God's War



God's War
Kameron Hurley, 2011

Premise: Nyx is a bounty hunter on a desert world eternally at war. She is sent on a troubling mission to find an alien woman who she's told is able to end the war, but she might lose her team and her life trying to find the woman and find out the truth.

I think this may be a case of missed connections, because everyone seems to love this book, and I just didn't. I don't think it's a bad book, I think it's well written in a technical sense, but I didn't enjoy reading it.

I found the first 50 pages uselessly slow, and by the time I started to actually like the book around page 160-70, there were only 100 pages left. I don't know what to think. The main character is similar in some ways to a noir hero. She struggles, mostly futilely, against uncaring thugs, conspiracies and powerful figures, and it's set up as a world of grey shades where there is no way to win. It should have been right up my alley, but I just didn't click with the writing.

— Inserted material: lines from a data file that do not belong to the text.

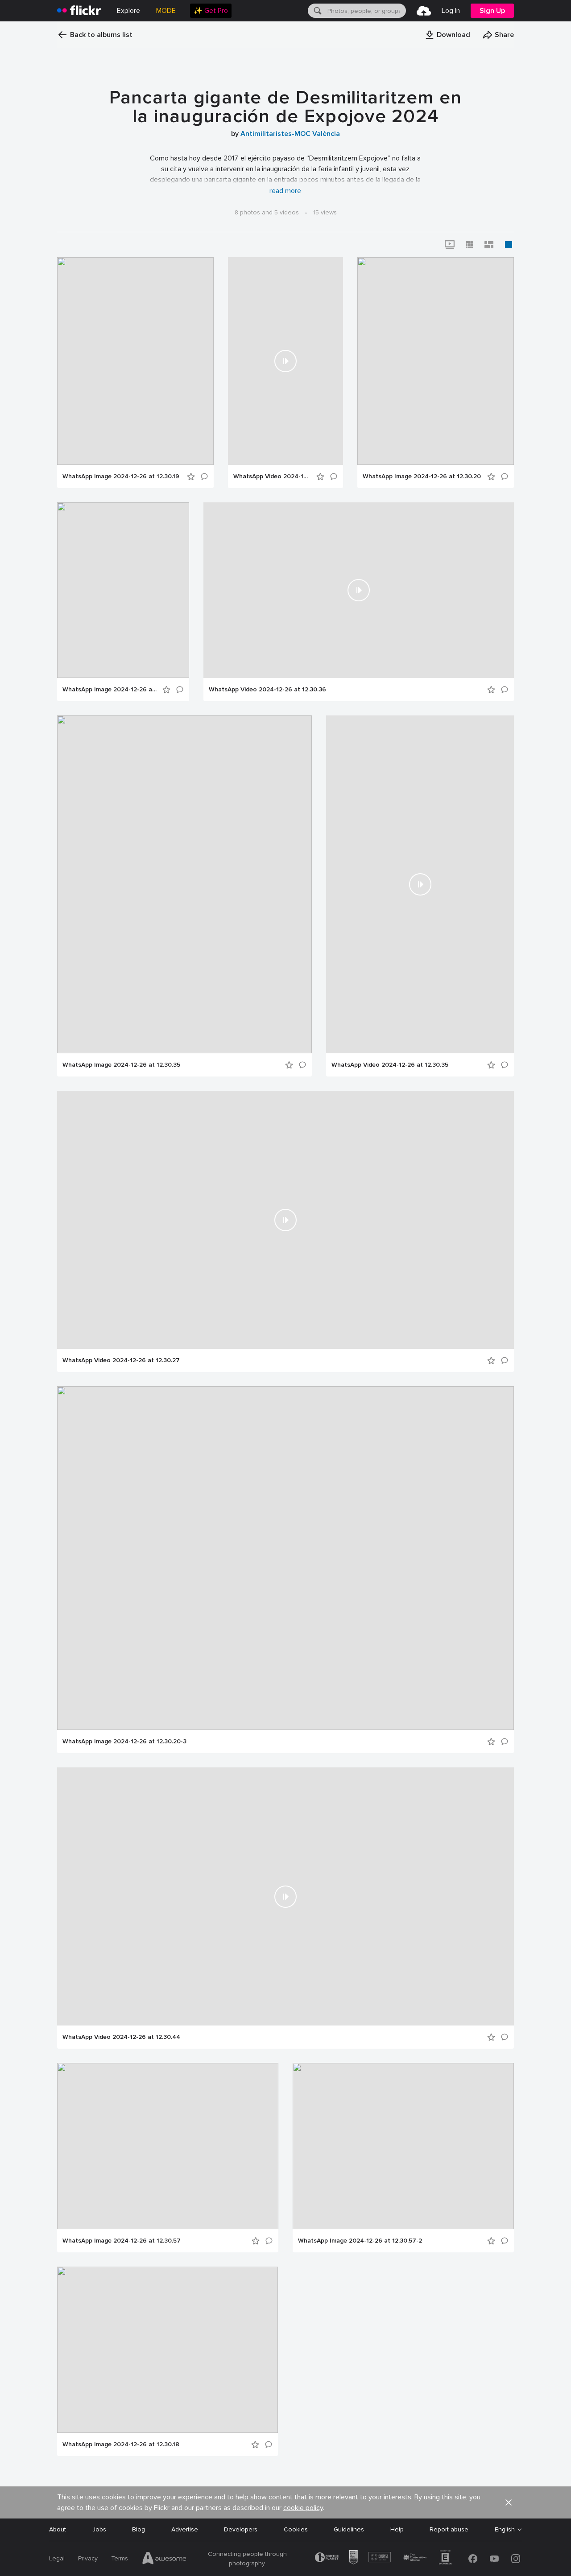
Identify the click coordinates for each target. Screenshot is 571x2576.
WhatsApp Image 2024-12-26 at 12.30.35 (121, 1064)
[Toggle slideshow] (449, 244)
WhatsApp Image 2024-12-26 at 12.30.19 (120, 476)
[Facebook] (473, 2558)
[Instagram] (515, 2558)
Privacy (88, 2558)
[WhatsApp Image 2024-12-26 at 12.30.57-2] (403, 2146)
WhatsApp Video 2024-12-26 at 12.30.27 (121, 1360)
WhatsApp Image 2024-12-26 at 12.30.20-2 (109, 689)
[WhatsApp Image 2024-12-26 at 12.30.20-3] (285, 1558)
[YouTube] (494, 2558)
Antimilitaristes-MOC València (290, 133)
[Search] (317, 11)
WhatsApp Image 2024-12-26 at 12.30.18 (120, 2444)
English (505, 2529)
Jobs (99, 2529)
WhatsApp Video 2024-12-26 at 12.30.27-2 (272, 476)
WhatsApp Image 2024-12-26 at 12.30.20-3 (124, 1741)
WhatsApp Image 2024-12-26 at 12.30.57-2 (360, 2240)
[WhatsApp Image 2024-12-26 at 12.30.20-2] (123, 590)
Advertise (184, 2529)
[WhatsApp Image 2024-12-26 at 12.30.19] (135, 361)
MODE (166, 10)
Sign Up (492, 10)
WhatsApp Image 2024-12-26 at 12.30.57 (121, 2240)
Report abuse (449, 2529)
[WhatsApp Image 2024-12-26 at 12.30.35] (184, 884)
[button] (447, 35)
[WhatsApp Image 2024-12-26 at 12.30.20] (435, 361)
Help (397, 2529)
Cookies (296, 2529)
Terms (119, 2558)
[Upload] (424, 11)
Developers (240, 2529)
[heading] (79, 10)
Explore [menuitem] (128, 10)
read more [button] (285, 190)
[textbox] (365, 11)
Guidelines (349, 2529)
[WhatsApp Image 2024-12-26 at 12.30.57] (167, 2146)
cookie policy (303, 2507)
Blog (138, 2529)
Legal (57, 2558)
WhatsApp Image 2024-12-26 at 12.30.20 (422, 476)
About (57, 2529)
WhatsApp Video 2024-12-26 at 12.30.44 (121, 2037)
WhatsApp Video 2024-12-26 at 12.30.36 (267, 689)
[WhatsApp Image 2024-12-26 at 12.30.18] (167, 2350)
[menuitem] (210, 10)
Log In (451, 10)
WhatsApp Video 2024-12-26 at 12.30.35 (389, 1064)
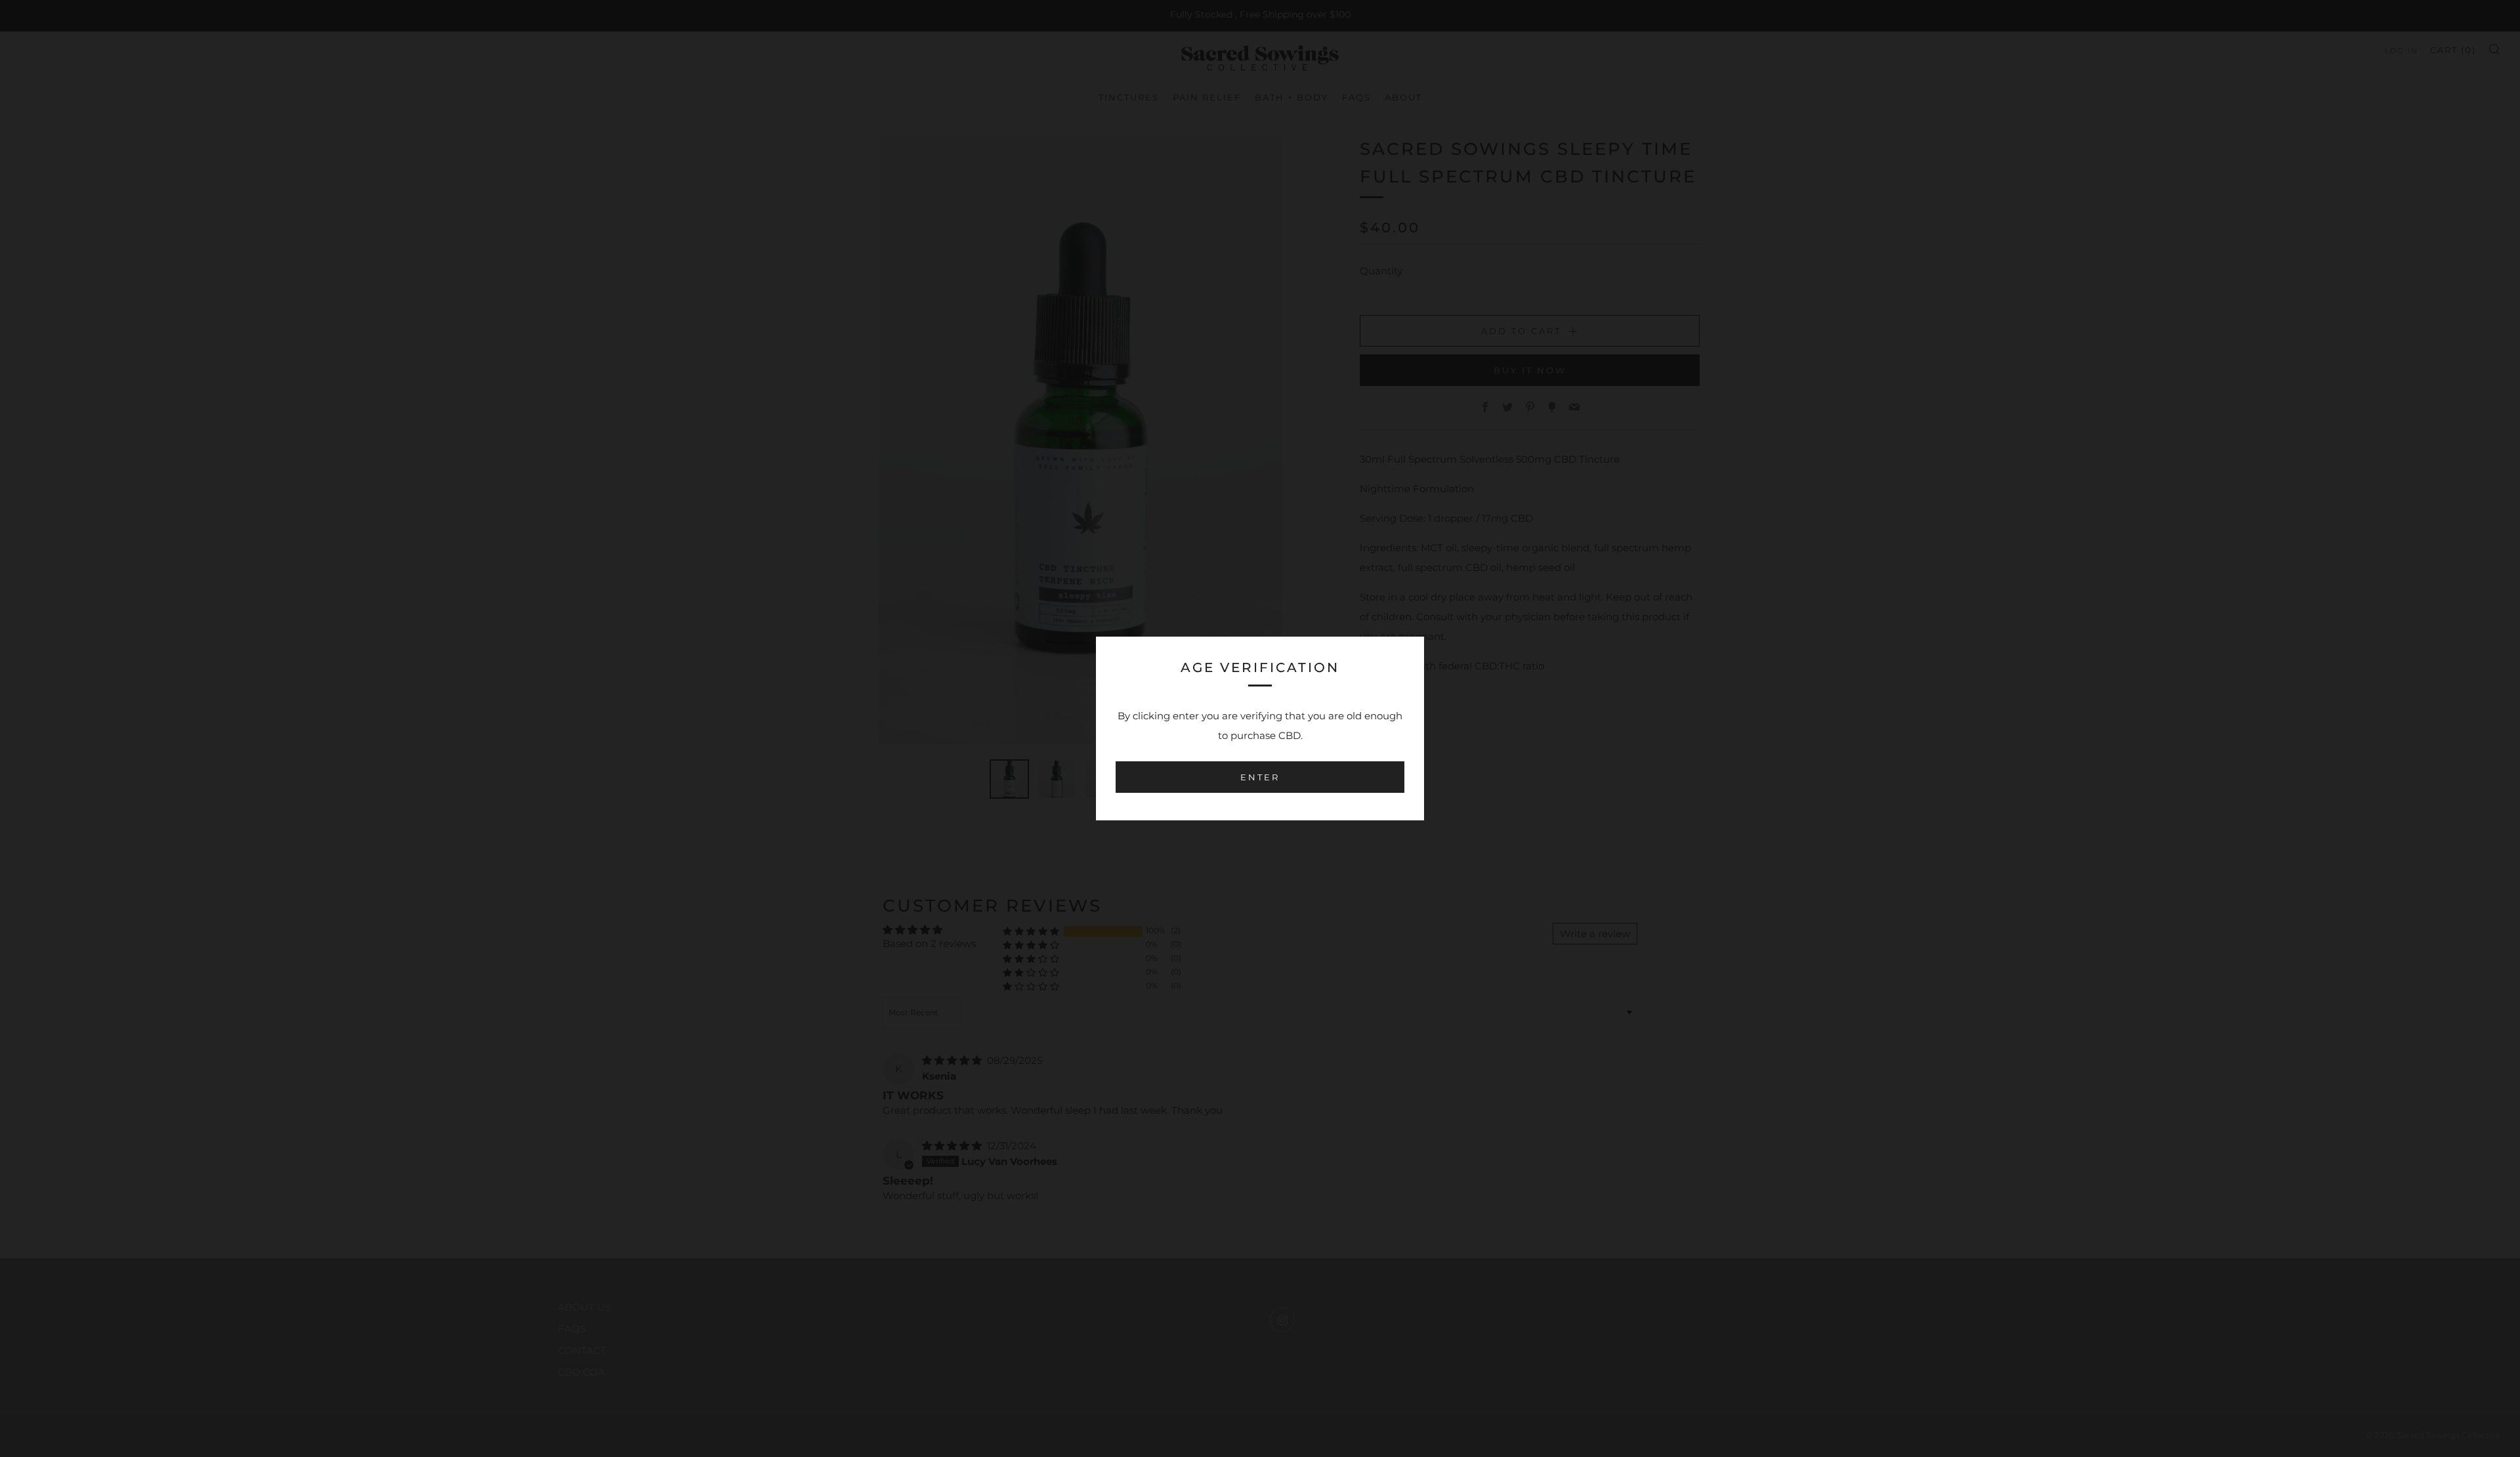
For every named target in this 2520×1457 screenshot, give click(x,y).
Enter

The story was fine, but I didn't connect to the style or the setting at all, and that seems to be the main strength of the work. The bug-based tech is intriguing on the surface, but it never seemed to go anywhere, just remaining as flavor. There were a lot of implications about religion and race and gender, but hardly any of them were explored in depth.

I don't know, maybe this just wasn't up my alley. What bothers me is that it should have been. A society of badass, masculine women, future religion, magic-bug-based technology... it all sounds great. There was something off about the characters than I'm having trouble putting a finger on. It was as if Nyx oscillated between being blankly badass, just a collection of tropes, and having an unconvincing squishy underbelly. The other main characters were more believable, in some ways, but balancing a masculine woman in the cast with a feminine man is boring, and I just couldn't muster much care for what happened to them.

Maybe I just missed the hook somewhere.

Or maybe the setting is just much more awesome if you've never heard of Dark Sun.